-- Given passage --
###
Finding her path during her Master of Public Health practicum placement
People interested in health-care careers are often faced with choice overload. In a field that is so vast, with so many different pathways ranging from hospital work to dissecting health data, how does one choose the right direction? For Hoang Tang (MPH ’20),experiential education was her compass.
Hoang is now a practice consultant at Indigenous Services Canada, where she works on the policies and processes to guide the government in understanding how best to prevent the spread of communicable diseases in First Nations communities.
The two-year Master of Public Health (MPH) degree at Waterloo includes a practicum in the final semester. Hoang's practicum position was as a Junior Policy Analyst at the Public Health Agency of Canada (PHAC). Then the COVID-19 pandemic began, which opened up a whole new set of opportunities. “With the emergence of COVID-19, I was deployed to support the health portfolio operations centre at the Public Health Agency of Canada, where I worked as a public health and travel officer, supporting the quarantine sites,” she says about her experience.
The practicum with PHAC led to her current job with Indigenous Services Canada. The file she is working with now involves helping to form policies for Indigenous communities, where there are numerous complex and intersecting issues, such as the environment, long distances to hospitals and health-care providers and the way people travel in and out of those communities. “If we're thinking about case and contact management, for example, we have this broad guidance about isolation times and other policies or processes, but then, how do we adapt this, so that it makes sense at a community level?” Hoang says. “There are so many complex issues that come along, from systemic trauma to food and water and the environment, which are all big and important public health issues, so the work has definitely been very rewarding.”
###
-- Supplied entries --
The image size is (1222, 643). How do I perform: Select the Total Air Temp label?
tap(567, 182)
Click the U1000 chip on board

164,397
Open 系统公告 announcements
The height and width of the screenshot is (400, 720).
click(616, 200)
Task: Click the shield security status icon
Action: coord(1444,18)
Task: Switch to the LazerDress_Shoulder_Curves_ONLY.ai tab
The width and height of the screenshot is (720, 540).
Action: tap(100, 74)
###
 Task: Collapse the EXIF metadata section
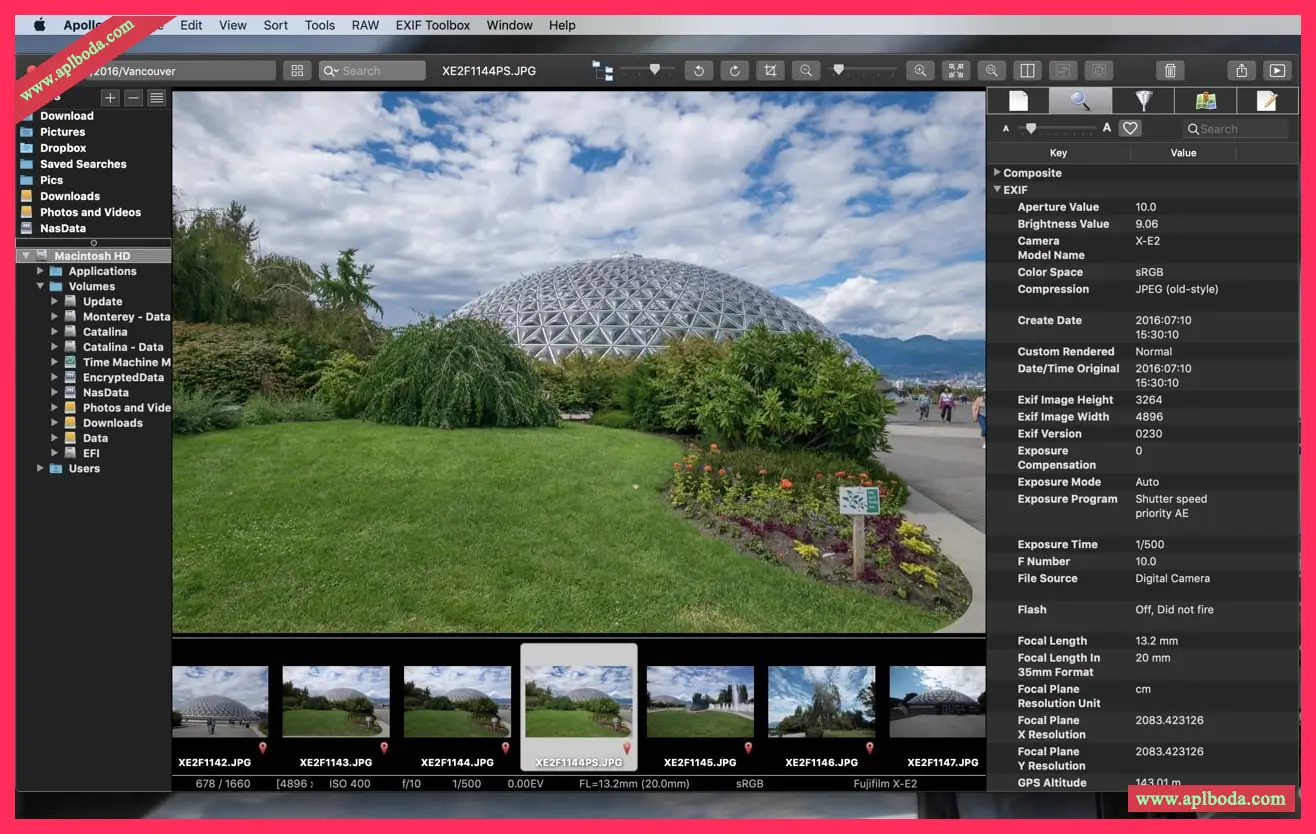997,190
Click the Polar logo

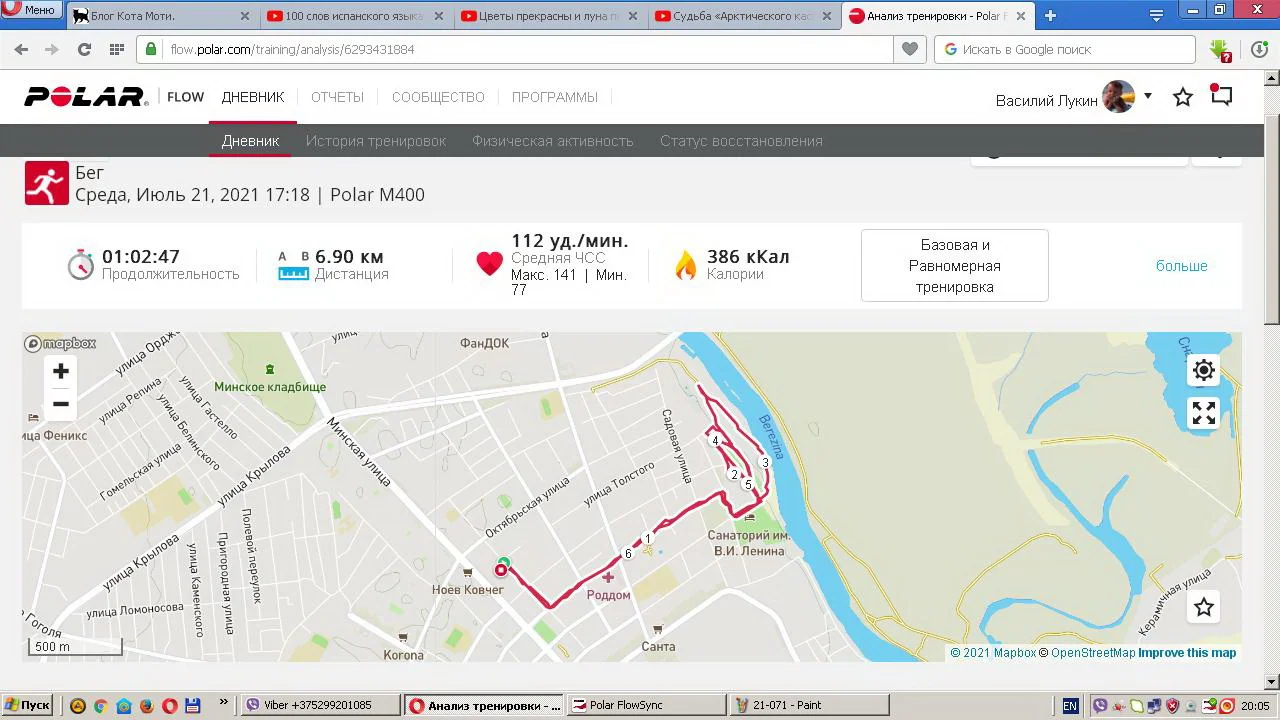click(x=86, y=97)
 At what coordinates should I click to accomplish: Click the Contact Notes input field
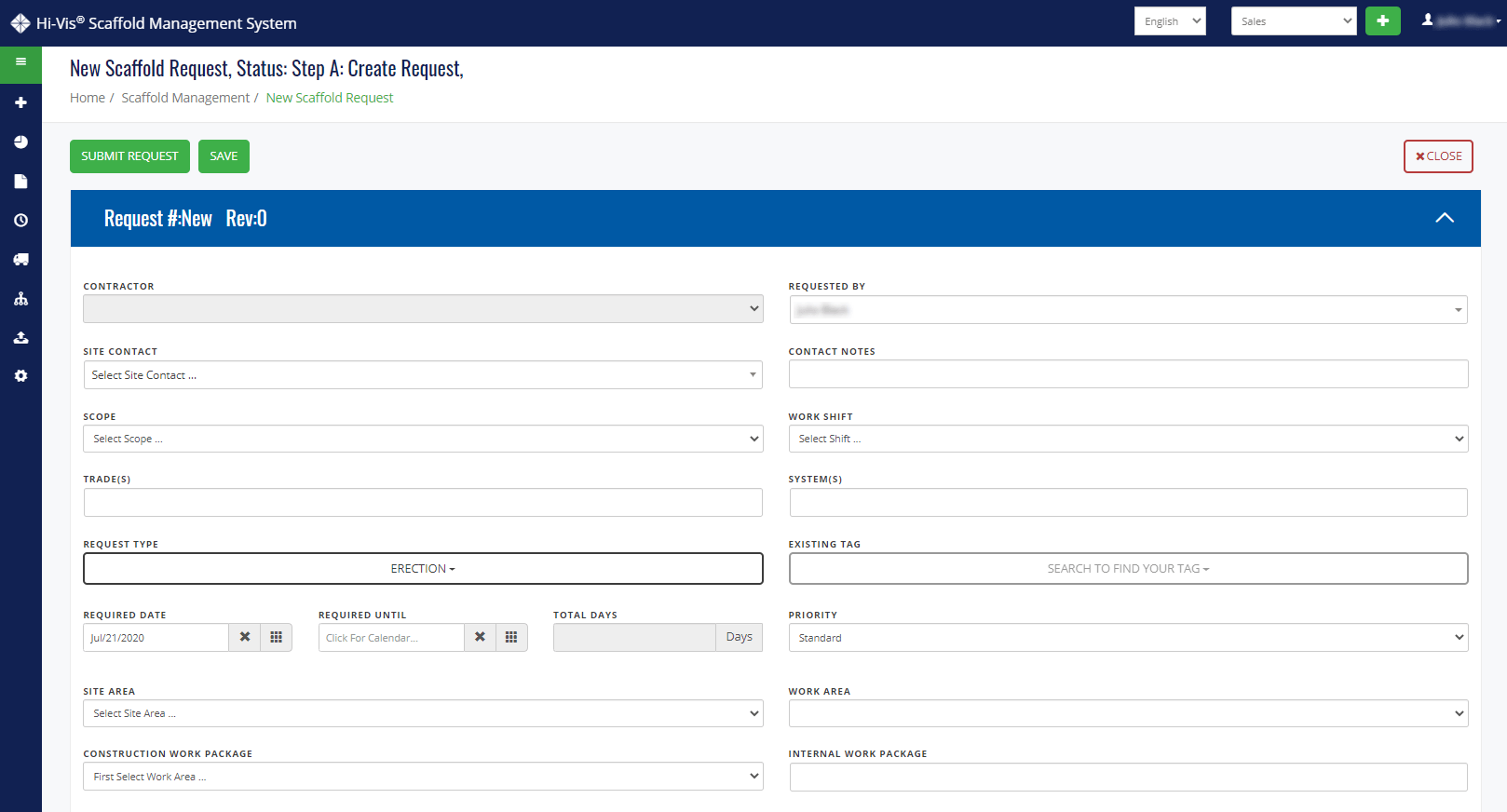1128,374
###
-- Activity 1 --
Write out the stretch of the article about Hoang Tang's practicum from "Finding her path" through "First Nations communities.", word for word.
-- Activity 2 --
From the article about Hoang Tang's practicum, list every job title Hoang holds or has held, along with the organization for each.

-- Exercise answer 1 --
Finding her path during her Master of Public Health practicum placement
People interested in health-care careers are often faced with choice overload. In a field that is so vast, with so many different pathways ranging from hospital work to dissecting health data, how does one choose the right direction? For Hoang Tang (MPH ’20),experiential education was her compass.
Hoang is now a practice consultant at Indigenous Services Canada, where she works on the policies and processes to guide the government in understanding how best to prevent the spread of communicable diseases in First Nations communities.

-- Exercise answer 2 --
- Practice consultant, Indigenous Services Canada
- Junior Policy Analyst, Public Health Agency of Canada
- Public health and travel officer, Public Health Agency of Canada